====== Data shown ======
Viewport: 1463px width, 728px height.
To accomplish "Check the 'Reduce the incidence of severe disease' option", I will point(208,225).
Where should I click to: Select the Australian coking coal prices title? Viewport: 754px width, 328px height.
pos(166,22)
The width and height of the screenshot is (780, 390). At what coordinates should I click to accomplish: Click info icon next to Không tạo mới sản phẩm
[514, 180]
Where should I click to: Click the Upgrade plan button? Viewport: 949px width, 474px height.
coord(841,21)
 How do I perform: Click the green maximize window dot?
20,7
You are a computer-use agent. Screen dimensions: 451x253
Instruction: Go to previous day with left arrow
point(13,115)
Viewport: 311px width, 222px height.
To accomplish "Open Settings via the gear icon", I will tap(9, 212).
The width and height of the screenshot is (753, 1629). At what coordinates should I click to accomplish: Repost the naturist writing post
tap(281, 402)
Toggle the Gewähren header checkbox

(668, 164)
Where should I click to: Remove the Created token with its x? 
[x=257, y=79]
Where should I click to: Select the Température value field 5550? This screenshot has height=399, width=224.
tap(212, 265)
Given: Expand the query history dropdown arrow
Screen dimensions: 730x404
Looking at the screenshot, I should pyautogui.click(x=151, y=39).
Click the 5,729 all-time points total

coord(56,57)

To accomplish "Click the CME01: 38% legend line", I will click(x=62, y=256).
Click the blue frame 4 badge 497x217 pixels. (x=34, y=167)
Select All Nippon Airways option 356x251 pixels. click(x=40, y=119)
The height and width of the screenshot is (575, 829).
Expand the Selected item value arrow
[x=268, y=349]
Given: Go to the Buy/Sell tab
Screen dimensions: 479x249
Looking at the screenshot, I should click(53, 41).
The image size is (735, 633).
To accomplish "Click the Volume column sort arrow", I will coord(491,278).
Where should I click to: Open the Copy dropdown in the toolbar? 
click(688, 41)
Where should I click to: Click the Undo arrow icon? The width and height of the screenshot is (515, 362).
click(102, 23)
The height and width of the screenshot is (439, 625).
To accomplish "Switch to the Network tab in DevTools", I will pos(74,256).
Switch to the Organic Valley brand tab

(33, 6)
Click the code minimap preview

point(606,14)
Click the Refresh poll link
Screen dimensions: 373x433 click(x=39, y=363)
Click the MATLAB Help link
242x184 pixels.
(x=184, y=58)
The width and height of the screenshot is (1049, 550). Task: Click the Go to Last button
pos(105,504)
======
About this exercise
From the line containing "Screen dimensions: 730x404" down to the final line of the data, write out every line exactly; both the first and last of these belong in your answer, and nothing else does.

Worked solution
Screen dimensions: 730x404
Looking at the screenshot, I should pyautogui.click(x=151, y=39).
Click the 5,729 all-time points total

coord(56,57)

To accomplish "Click the CME01: 38% legend line", I will click(x=62, y=256).
Click the blue frame 4 badge 497x217 pixels. (x=34, y=167)
Select All Nippon Airways option 356x251 pixels. click(x=40, y=119)
The height and width of the screenshot is (575, 829).
Expand the Selected item value arrow
[x=268, y=349]
Given: Go to the Buy/Sell tab
Screen dimensions: 479x249
Looking at the screenshot, I should click(53, 41).
The image size is (735, 633).
To accomplish "Click the Volume column sort arrow", I will coord(491,278).
Where should I click to: Open the Copy dropdown in the toolbar? 
click(688, 41)
Where should I click to: Click the Undo arrow icon? The width and height of the screenshot is (515, 362).
click(102, 23)
The height and width of the screenshot is (439, 625).
To accomplish "Switch to the Network tab in DevTools", I will pos(74,256).
Switch to the Organic Valley brand tab

(33, 6)
Click the code minimap preview

point(606,14)
Click the Refresh poll link
Screen dimensions: 373x433 click(x=39, y=363)
Click the MATLAB Help link
242x184 pixels.
(x=184, y=58)
The width and height of the screenshot is (1049, 550). Task: Click the Go to Last button
pos(105,504)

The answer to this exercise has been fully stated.